This is an interesting claim, because since patents are published, something can not be both patented and a trade secret.
Copyright
Trademark
Trade secret
Patents
Methods
Designs
"Intellectual Property" without further elaboration
Companies would like to try "all of the above". They want all of the protections, while giving nothing in return. What's even worse, is that I think many politicans and such actually believe that they're doing the right thing to "promote the science and arts" by doing so.
Unfortunately, in the capitalistic society money is equated with results - i.e. the more IP protections, the more revenue generated from IP, and thus the more invested in IP, and the higher the investments, the further the science and arts are promoted.
The flaw in the argument is that progress is equated with profit. In that context, the Linux kernel would be "worthless", the only value would be what value IBM, Red Hat, Tivo et al manage to add, not in the kernel itself, since that isn't what generates profit. And yet it's beyond a doubt a great scientific achievement.
In the same way, that music that simply makes your heart tremble with pure joy, is "worthless" unless it generates profit. Or that beautiful painting or statue or carving or any other object made for the art's sake, not for the money's sake.
Yes, money is a means to promote science and arts, scientists and artists need to put food on the table as well. But it is hardly the source of scientific interest or artistic inspiration. Money is simply one part of many - like education, culture, status, access to related works of past and present - in order to realize those desires.
Kjella
Live today, because you never know what tomorrow brings
They all should stop filing suits againsta each other. Instead they should file the suit against USPTO, blaming it for the unfixable stupidity, for using the broken law system. USPTO bad business practices is a danger to strategic interests of USA in general.
Less is more !
DISTINGUISHING PATENT AND COPYRIGHT SUBJECT MATTER
Not sure I agree on the hardware equivalent of software test for patents, things are not that cut and dry most times.
A patent provides the exclusive right to make, use, and sell the invention listed in the claims section of the patent. Generally, claims are drafted so that theyy encompass functions - HOW the software works. The goal of claim drafting is to describe the invention broadly enogh to get the most possible coverage, but not so broadly as to describe prior art.

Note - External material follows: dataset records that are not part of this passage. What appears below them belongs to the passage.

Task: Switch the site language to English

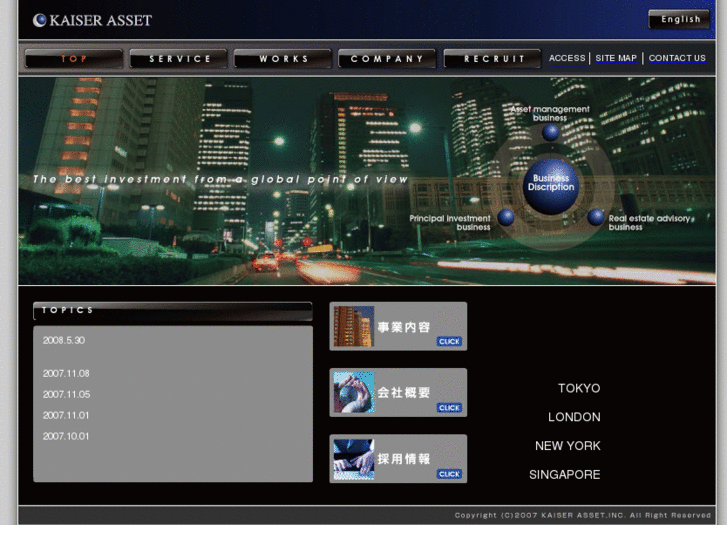Action: pyautogui.click(x=680, y=19)
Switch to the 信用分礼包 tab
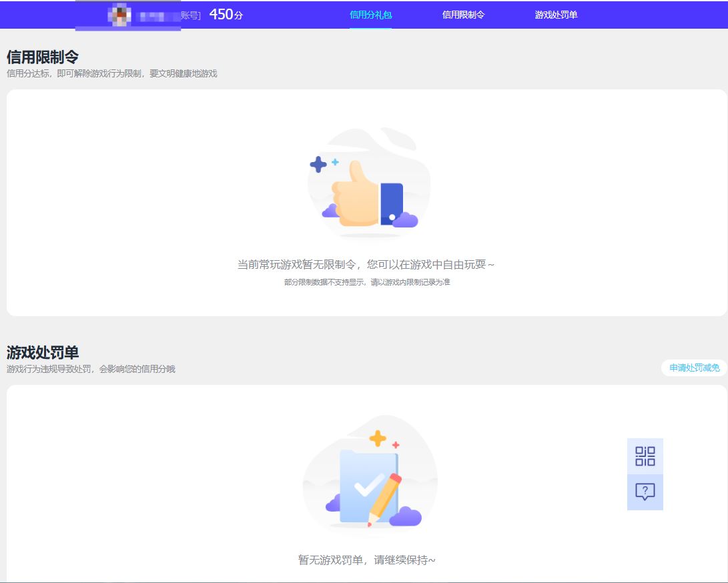Viewport: 728px width, 583px height. [x=370, y=15]
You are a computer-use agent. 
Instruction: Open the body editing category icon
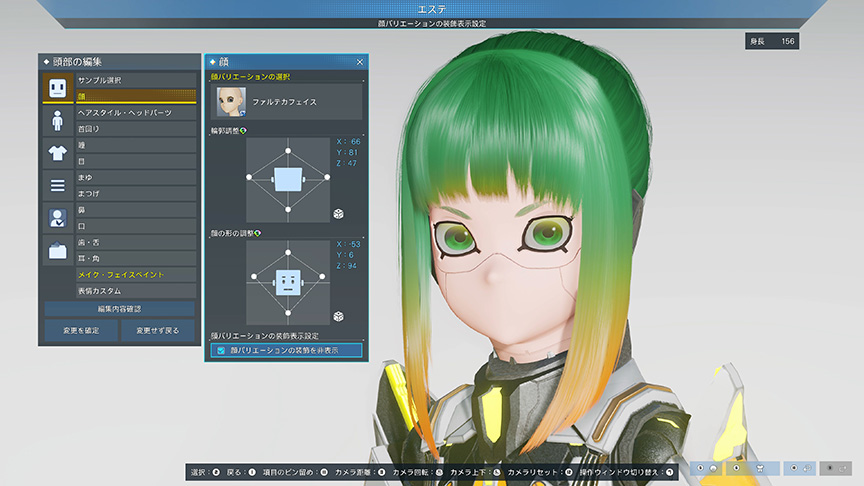click(x=57, y=121)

It is possible for the same claim to cover several (or many) different implementations. Take for example an automotive rearview mirror. If my claim says the following:
I claim a mirror for use in an automobile, the mirror being generally rectangular in shape and mounted in a central position at the top of an automobile windshield.
then everyone knows that if they make a generally rectangular mirror and mount it in the position decribed, they infringe. BUT - if someone makes a ROUND mirror and/or mounts it on the car door (side view mirror), they do NOT infringe.
With software, if you describe functionality that no one has done before, you can get the exclusive right to implement that functionality in your patent. You MUST disclose the BEST WAY KNOWN TO YOU AT THE TIME YOU FILE YOUR APPLICATION of achieving that functionality. There is no way to claim the implementation you disclose as a trade secret.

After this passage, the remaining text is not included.